READING TEXT:
/---
Capital Hill interview with Mark Dreyfus and Jamie Briggs

Subjects: Immigration, the economy.

LYNDAL CURTIS: Mark Dreyfus, the Minister (Chris Bowen) believed two weeks ago that the Government was on strong legal grounds. Clearly, from today's decision, his confidence was misplaced, wasn't it?

MARK DREYFUS: Well, as the Minister said, it's a profoundly disappointing decision from the Government's point of view. As the Minister's also said, and I've just listened to the start of his press conference before we've started doing this interview, this is a new legal construction that the High Court has put on the particular provisions of the Migration Act and what the High Court's done, as the Minister said, is to strike down the particular declaration that the Minister has made.

What's - what should be equally clear is that the Government is determined to go on with the policy direction which we have, which is to break the business of the people smugglers, to make sure that we never again have a repetition of the terrible events that occurred just before Christmas on Christmas Island when dozens of asylum seekers lost their lives when their boat was dashed on the rocks, and to pursue humane solutions to what is an ongoing problem.

LYNDAL CURTIS: But hasn't the High Court made pursuing those solutions, particularly in terms of offshore processing, significantly more difficult for you?

MARK DREYFUS: We'll have to look at the detail of the decision. I don't know if it's yet clear to those watching that this is, as is usual from the High Court, a multipage decision, I think it runs to some [seventy]-one pages and then there's footnotes, and the Government needs to consider in detail the individual judgments, the judgment of the High Court, the Chief Justice, the judgment of the majority of the four judges in the majority, a single judge decision of Justice Kiefel and, of course, there's a dissenting judgment from Justice Heydon.

All of those judgments will have to be considered before the Government considers what is the next step to be taken.

LYNDAL CURTIS: Jamie Briggs, this decision is likely to apply wider than just Malaysia. Do you know what it means - it would mean for the Opposition's proposed Nauru solutions, sending asylum seekers to be processed on Nauru?

JAMIE BRIGGS: Well, no, I mean obviously we need to consider, as Mark said, I mean these are complicated judgments which our legal advisors will need to consider and apply versus what we have proposed and, obviously, what operated in the past. And I'd just make the simple point that Nauru operated in the past and in that time it was never successfully challenged.

However, what we've seen today is quite an unprecedented development in that a government which we didn't think could get any worse, has just found a new depth. Their own - their own proposal to fix a problem which they created has been struck down by the High Court, the highest court in the land. It was a proposal which was morally wrong and now has been proven to be legally wrong and, in that sense, I'm very pleased the High Court has taken its - the action that it has.

Let's go back here. I mean when Kevin Rudd came to the Prime Ministership in 2007, there was no problem here. The problem was created by Labor and now any solution they come up with is worse than what was there before.

LYNDAL CURTIS: But your spokesman, the Opposition Leader, your immigration spokesman, Scott Morrison, have consistently said that the answer to this problem is Nauru.

Now, as Mark has said and as the Immigration Minister, Chris Bowen, has said, the High Court has created a new legal test, so while you say Nauru hasn't - there's been no successful legal challenge to Nauru in the past, this decision could change that, couldn't it?

JAMIE BRIGGS: Well, look, I don't know. I'm not a constitutional lawyer and, in that sense, I will doff my hat to Mark who has much more knowledge in these areas than what I do as a senior counsel prior to entering politics.
\---
DATASET CONTENT:
/---
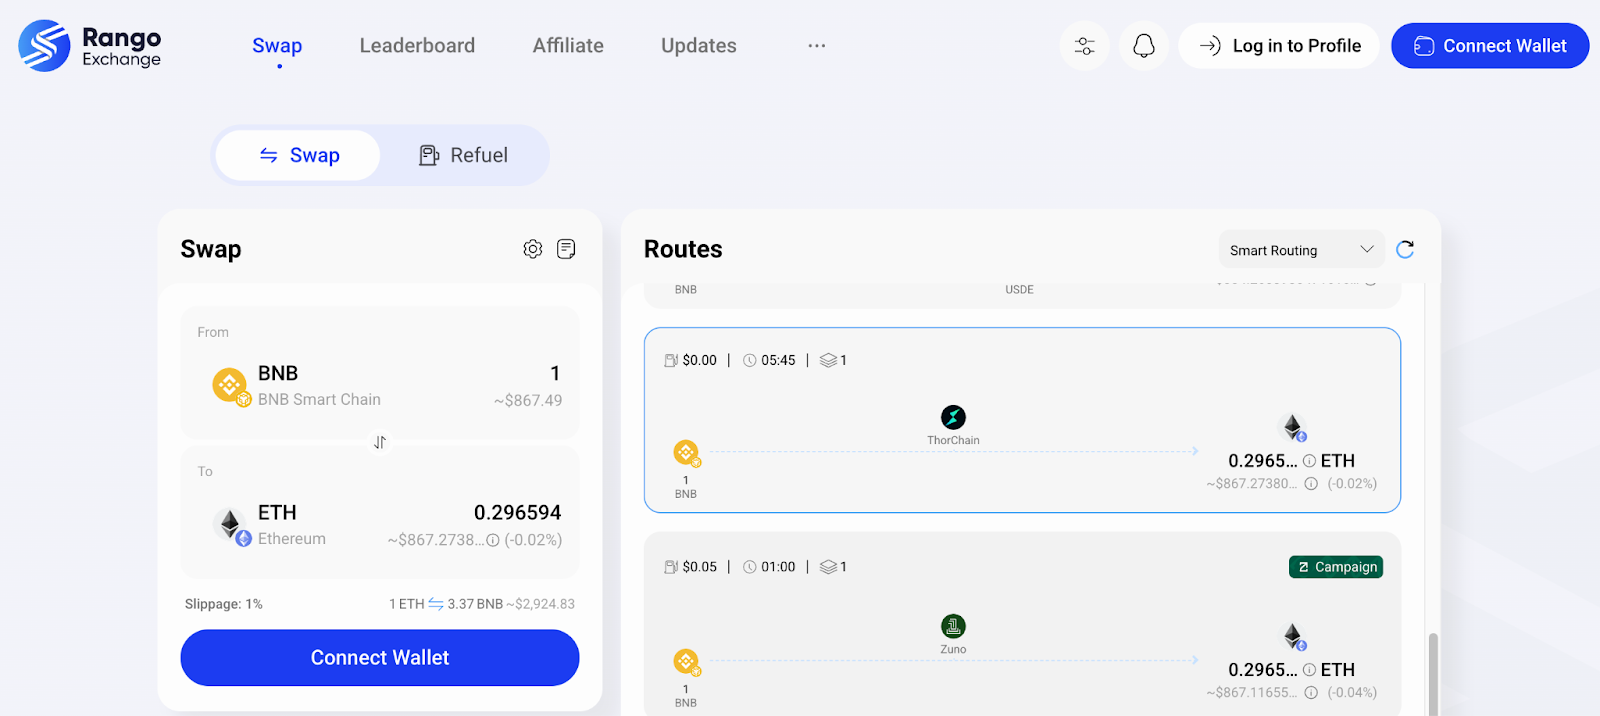
Task: Click the info icon beside 0.2965 ETH in ThorChain route
Action: click(1309, 461)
\---
DIRECTIONS FOR THIS TASK: Substitute "mistaken" for "misplaced" in the stretch of the interview from "Subjects: Immigration, the" through "misplaced, wasn't it?", and give that stretch again. The material has no connection to the interview.

THE REPLY:
Subjects: Immigration, the economy.

LYNDAL CURTIS: Mark Dreyfus, the Minister (Chris Bowen) believed two weeks ago that the Government was on strong legal grounds. Clearly, from today's decision, his confidence was mistaken, wasn't it?